____ DOCUMENT EXCERPT

RB: Osama Hussain (Kuwait)

Osama Hussain joined Al Arabi in 1984, first he played in Al Arabi U14. After that when he grow up and reach 16 years he was able to play for Al Arabi first team.  In 1990, Luiz Felipe Scolari choose him to Kuwait national football team when he was 20. he played in The Gulf Cup, AFC Asian Cup,Olympic Games and the Asian Games. He played 95 matches with Kuwait.

RB: Khalil Allawi (Iraq)

Between 1981 and 2001, Khalil Allawi represented Iraq over 80 times. Along with his brother Karim Mohammed Allawi, he participated in the 1986 World Cup in Mexico.  He scored several goals during the World Cup Qualifiers.  He also played in the 1984 Summer Olympics.  He also played for Amanat Baghdad, Al-Quwa Al-Jawiya, Al-Rasheed Club, etc in Iraq.

CB: Marcone (Qatar)

________
____ RAW RECORDS

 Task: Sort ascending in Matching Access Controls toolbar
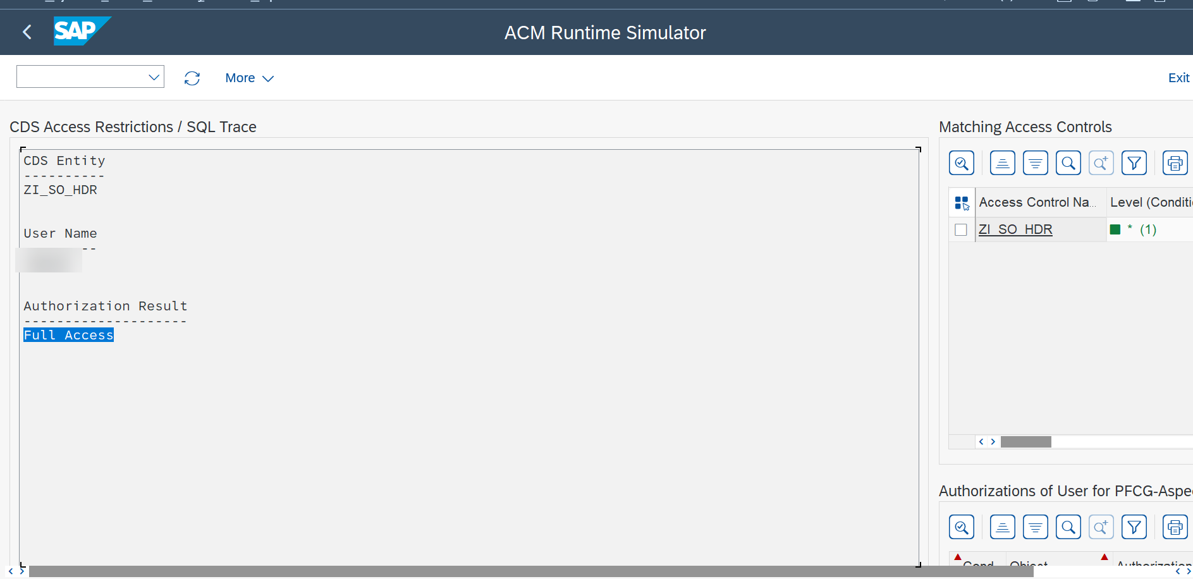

________
____ RAW RECORDS

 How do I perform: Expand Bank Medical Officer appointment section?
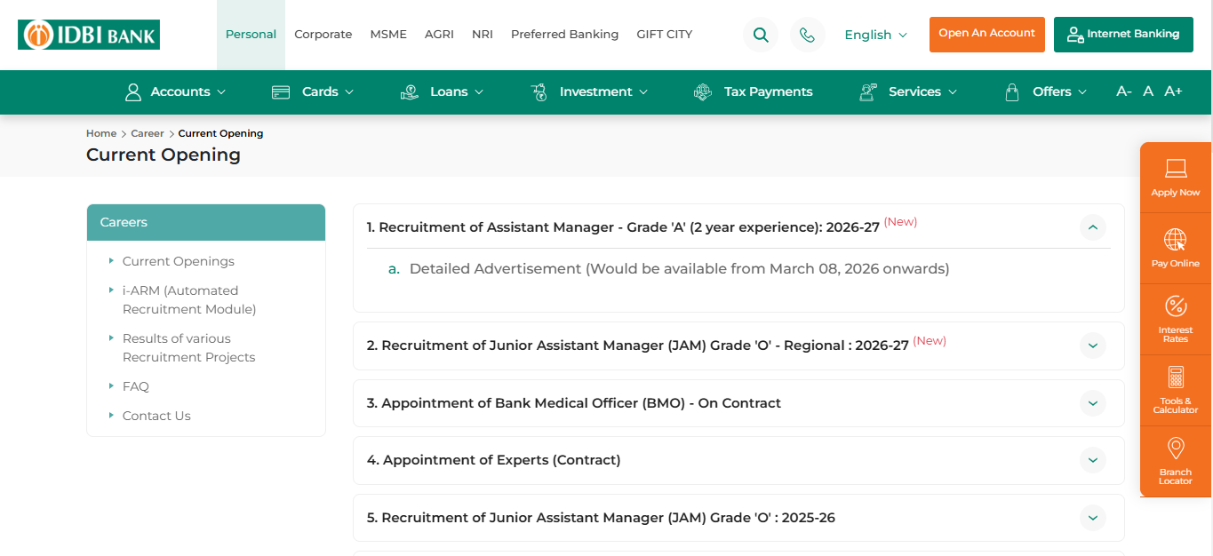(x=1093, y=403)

________

→ COMPLETE THE FOLLOWING:
1. In the football player profiles, how many matches did Osama Hussain play for Kuwait?
2. Pick up the football player profiles after their last line and carry them on.

→ ANSWER LIST:
1. 95 matches.

2.
Born in Brazil, Marcone became a naturalised player for Qatar.  He was the captain of Qatar team at 2010 Asian Games as one of the three overage players. He started his career with Vitoria in Brazil. In 1998, he signed with Venezia in Italy, but never appeared a game due to the fact the club had too many non-EU players.  He was on loan to AC Bellinzona in Switzerland.  In July 2004, he went to play in Qatari.  He played Al-Shamal, Al-Gharafa and El Jaish SC. He started to represent Qatar in 2008.
CB: Adnan Dirjal (Iraq)
Adnan Dirjal was one of Iraq's most famous players.  He missed the 1986 World Cup Finals because of an injury, but he represented Iraq in three Olympics: 1980, 1984, 1988.  He played with Al-Zawraa and Al-Talaba. His most successful club spell came at Al-Rasheed, the club owned by Saddam Hussein's eldest son Uday, where he captained the club to three Iraqi league titles, two cups and a record three Arab Club Championships during the mid to late 80s.

CB: Rahim Karim Bdaiwi (Iraq)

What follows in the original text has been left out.